Table 2 provides mean LT for a range of overdiagnosis frequencies. Under an exponential LT distribution, for 18% of localized cancers to be overdiagnosed, the mean LT must be approximately 108 months. This increases to 136 months if only 90% of in situ cases are overdiagnosed, implying that 23% ([31-19.8]/0.49) of localized cases must be overdiagnosed. The mean LT for localized cases that yields 18% overdiagnosed is longer under Weibull (shape = 0.5) and slightly shorter under Weibull (shape = 2.0) than under the exponential.

These lead-time estimates apply to all cases; the corresponding lead times among screen-detected cases will be higher, because cases that are not screen detected have a lead time of zero.

Under all settings, the average LT most consistent with 31% of cases overdiagnosed markedly exceeded 40 months. However, since the 40-month estimate applies to all invasive cancers detected by screening, including advanced cancers, we need an estimate that pertains only to localized cancers. Noting that approximately 25% of invasive screen-detected cancers are advanced[15] and assuming that the LT among advanced cancers is short (about six months) implies that we should be comparing our results against an estimate of 51 rather than 40 months (since 40 = 0.75×51 + 0.25×6). However, even this value is much lower than the mean lead times from Table 2 .

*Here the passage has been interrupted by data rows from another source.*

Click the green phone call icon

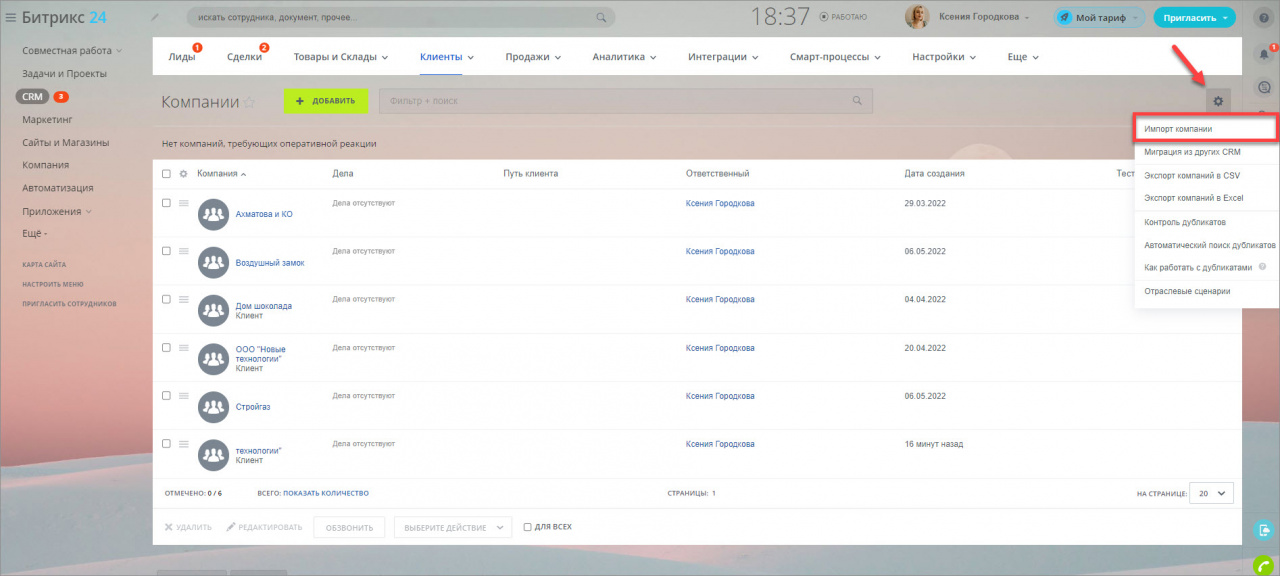(1262, 563)
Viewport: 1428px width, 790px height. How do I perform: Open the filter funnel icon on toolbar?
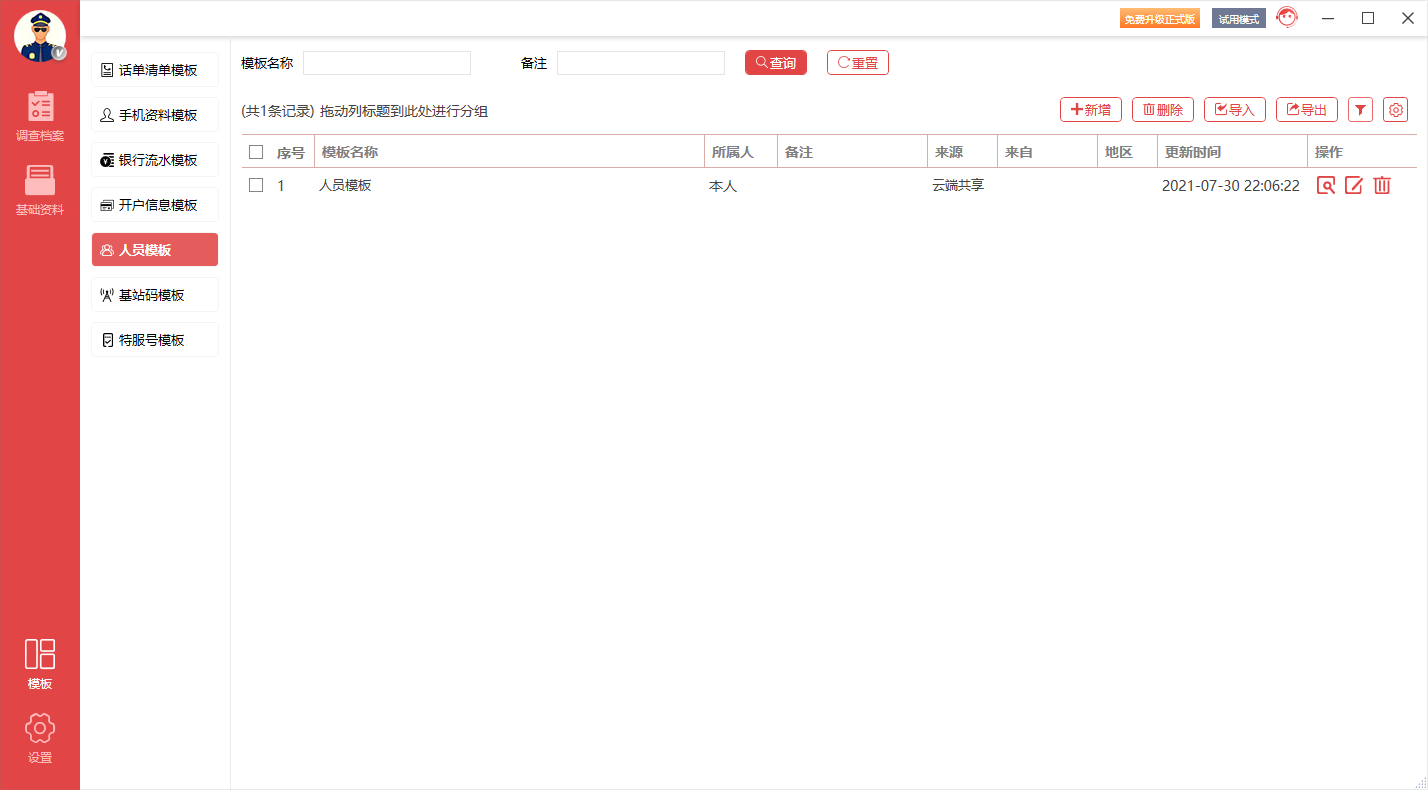coord(1360,109)
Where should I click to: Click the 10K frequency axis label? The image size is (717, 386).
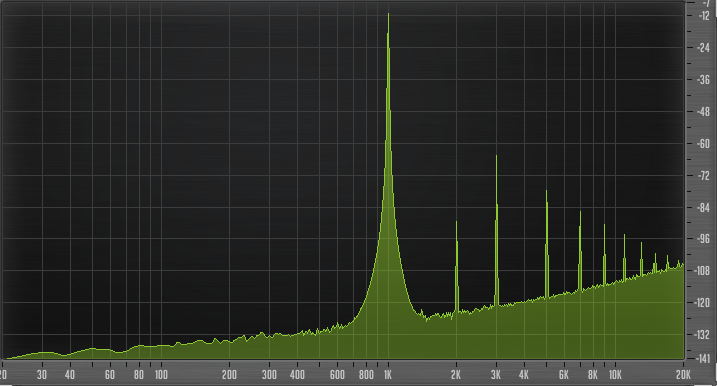click(615, 375)
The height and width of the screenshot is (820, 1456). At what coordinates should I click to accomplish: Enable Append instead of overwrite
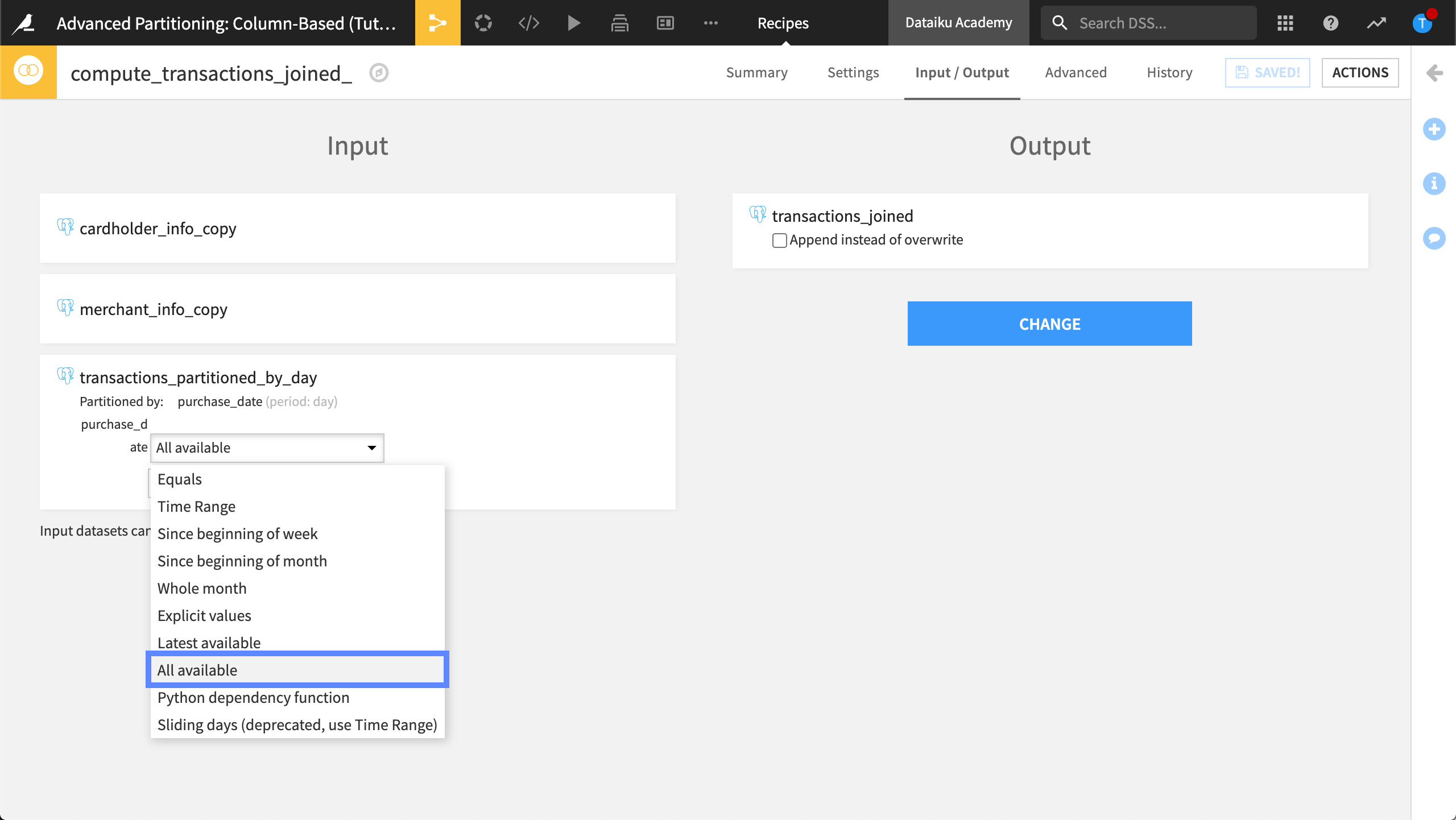tap(779, 241)
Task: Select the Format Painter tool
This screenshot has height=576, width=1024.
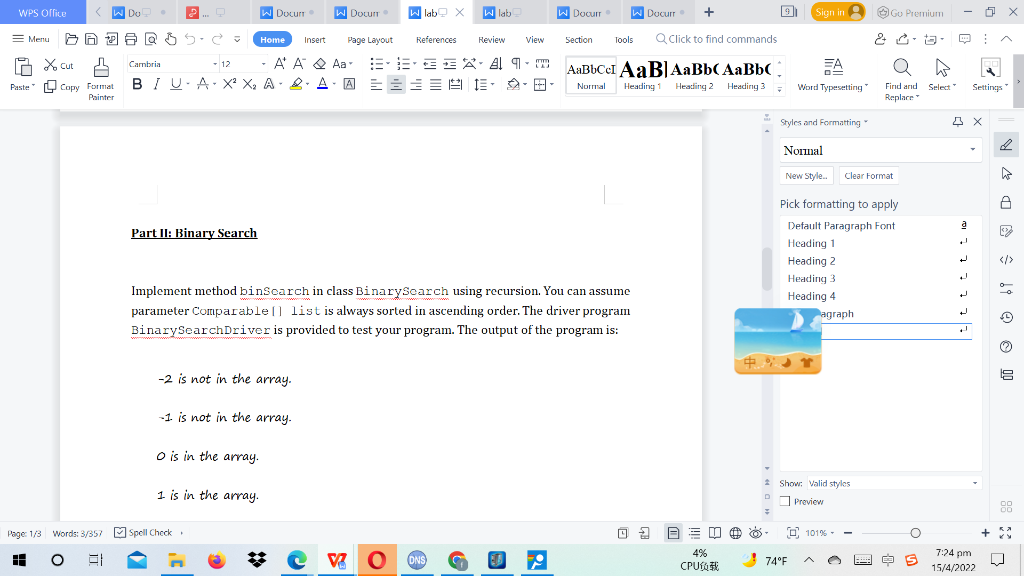Action: [x=100, y=78]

A limitation of our study is that we use standard distributions for the LT. It is possible that some screen-detected cancers would never progress. These cancers will effectively have infinite lead times. The lead-time studies cited[4–9] generally do not explicitly separate these cases from those with a defined, finite LT; rather, these studies specify a single distribution that accommodates longer as well as shorter lead times. Our LT distributions follow these precedents so that our estimated lead times can be compared with the literature.

We conclude that an overdiagnosis rate of 31% among all breast cancer cases in 2008 seems excessive. This may be because of the use of excess incidence, which often yields an overestimate.[1,2] The same reasoning can be applied to examine the plausibility of the estimate of 22% overdiagnosed among invasive cancers in the Canadian breast cancer screening trial.[16] It is commonly believed that excess incidence estimates from clinical trials are a gold standard for estimating overdiagnosis. However, as in population studies, excess incidence estimates from trials can also produce biased results.[17]